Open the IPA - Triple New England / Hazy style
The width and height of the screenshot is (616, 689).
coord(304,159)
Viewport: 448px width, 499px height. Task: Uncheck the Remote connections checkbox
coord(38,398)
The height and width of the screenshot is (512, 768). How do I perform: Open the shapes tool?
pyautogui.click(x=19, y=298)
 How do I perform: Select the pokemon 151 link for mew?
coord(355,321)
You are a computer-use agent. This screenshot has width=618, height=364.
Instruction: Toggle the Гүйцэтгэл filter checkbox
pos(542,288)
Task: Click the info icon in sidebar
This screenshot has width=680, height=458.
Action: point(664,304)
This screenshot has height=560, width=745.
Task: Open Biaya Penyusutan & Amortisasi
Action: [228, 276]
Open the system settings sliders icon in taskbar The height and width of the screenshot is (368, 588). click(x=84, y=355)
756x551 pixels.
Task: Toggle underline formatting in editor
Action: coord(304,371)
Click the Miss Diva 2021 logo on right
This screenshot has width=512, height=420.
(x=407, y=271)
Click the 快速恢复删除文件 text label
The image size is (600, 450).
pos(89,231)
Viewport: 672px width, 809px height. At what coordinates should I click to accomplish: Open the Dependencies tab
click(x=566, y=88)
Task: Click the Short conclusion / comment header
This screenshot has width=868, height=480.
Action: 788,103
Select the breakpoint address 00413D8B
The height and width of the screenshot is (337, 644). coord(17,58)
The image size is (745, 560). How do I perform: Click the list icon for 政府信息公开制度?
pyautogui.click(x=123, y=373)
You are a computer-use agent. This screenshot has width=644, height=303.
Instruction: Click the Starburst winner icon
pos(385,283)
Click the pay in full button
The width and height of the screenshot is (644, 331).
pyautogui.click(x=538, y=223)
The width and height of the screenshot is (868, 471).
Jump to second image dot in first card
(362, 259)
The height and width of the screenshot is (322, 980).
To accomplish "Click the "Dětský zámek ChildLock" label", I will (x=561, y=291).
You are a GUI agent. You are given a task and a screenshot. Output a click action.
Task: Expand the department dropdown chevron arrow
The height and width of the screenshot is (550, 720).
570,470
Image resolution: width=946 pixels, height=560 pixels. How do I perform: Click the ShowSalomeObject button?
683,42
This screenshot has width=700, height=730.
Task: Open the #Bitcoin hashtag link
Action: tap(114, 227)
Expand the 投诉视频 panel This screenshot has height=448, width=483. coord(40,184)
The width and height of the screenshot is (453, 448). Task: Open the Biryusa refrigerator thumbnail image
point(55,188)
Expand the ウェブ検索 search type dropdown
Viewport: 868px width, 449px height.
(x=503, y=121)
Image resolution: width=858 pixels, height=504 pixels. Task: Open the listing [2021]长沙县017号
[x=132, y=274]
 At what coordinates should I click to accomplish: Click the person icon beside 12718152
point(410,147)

Problem description:
Copy the data. Make sure every line matches exactly.

Result for this task:
Open the IPA - Triple New England / Hazy style
The width and height of the screenshot is (616, 689).
coord(304,159)
Viewport: 448px width, 499px height. Task: Uncheck the Remote connections checkbox
coord(38,398)
The height and width of the screenshot is (512, 768). How do I perform: Open the shapes tool?
pyautogui.click(x=19, y=298)
 How do I perform: Select the pokemon 151 link for mew?
coord(355,321)
You are a computer-use agent. This screenshot has width=618, height=364.
Instruction: Toggle the Гүйцэтгэл filter checkbox
pos(542,288)
Task: Click the info icon in sidebar
This screenshot has width=680, height=458.
Action: point(664,304)
This screenshot has height=560, width=745.
Task: Open Biaya Penyusutan & Amortisasi
Action: [228, 276]
Open the system settings sliders icon in taskbar The height and width of the screenshot is (368, 588). click(x=84, y=355)
756x551 pixels.
Task: Toggle underline formatting in editor
Action: coord(304,371)
Click the Miss Diva 2021 logo on right
This screenshot has width=512, height=420.
(x=407, y=271)
Click the 快速恢复删除文件 text label
The image size is (600, 450).
pos(89,231)
Viewport: 672px width, 809px height. At what coordinates should I click to accomplish: Open the Dependencies tab
click(x=566, y=88)
Task: Click the Short conclusion / comment header
This screenshot has width=868, height=480.
Action: 788,103
Select the breakpoint address 00413D8B
The height and width of the screenshot is (337, 644). coord(17,58)
The image size is (745, 560). How do I perform: Click the list icon for 政府信息公开制度?
pyautogui.click(x=123, y=373)
You are a computer-use agent. This screenshot has width=644, height=303.
Instruction: Click the Starburst winner icon
pos(385,283)
Click the pay in full button
The width and height of the screenshot is (644, 331).
pyautogui.click(x=538, y=223)
The width and height of the screenshot is (868, 471).
Jump to second image dot in first card
(362, 259)
The height and width of the screenshot is (322, 980).
To accomplish "Click the "Dětský zámek ChildLock" label", I will (x=561, y=291).
You are a GUI agent. You are given a task and a screenshot. Output a click action.
Task: Expand the department dropdown chevron arrow
The height and width of the screenshot is (550, 720).
570,470
Image resolution: width=946 pixels, height=560 pixels. How do I perform: Click the ShowSalomeObject button?
683,42
This screenshot has width=700, height=730.
Task: Open the #Bitcoin hashtag link
Action: tap(114, 227)
Expand the 投诉视频 panel This screenshot has height=448, width=483. coord(40,184)
The width and height of the screenshot is (453, 448). Task: Open the Biryusa refrigerator thumbnail image
point(55,188)
Expand the ウェブ検索 search type dropdown
Viewport: 868px width, 449px height.
(x=503, y=121)
Image resolution: width=858 pixels, height=504 pixels. Task: Open the listing [2021]长沙县017号
[x=132, y=274]
 At what coordinates should I click to accomplish: Click the person icon beside 12718152
point(410,147)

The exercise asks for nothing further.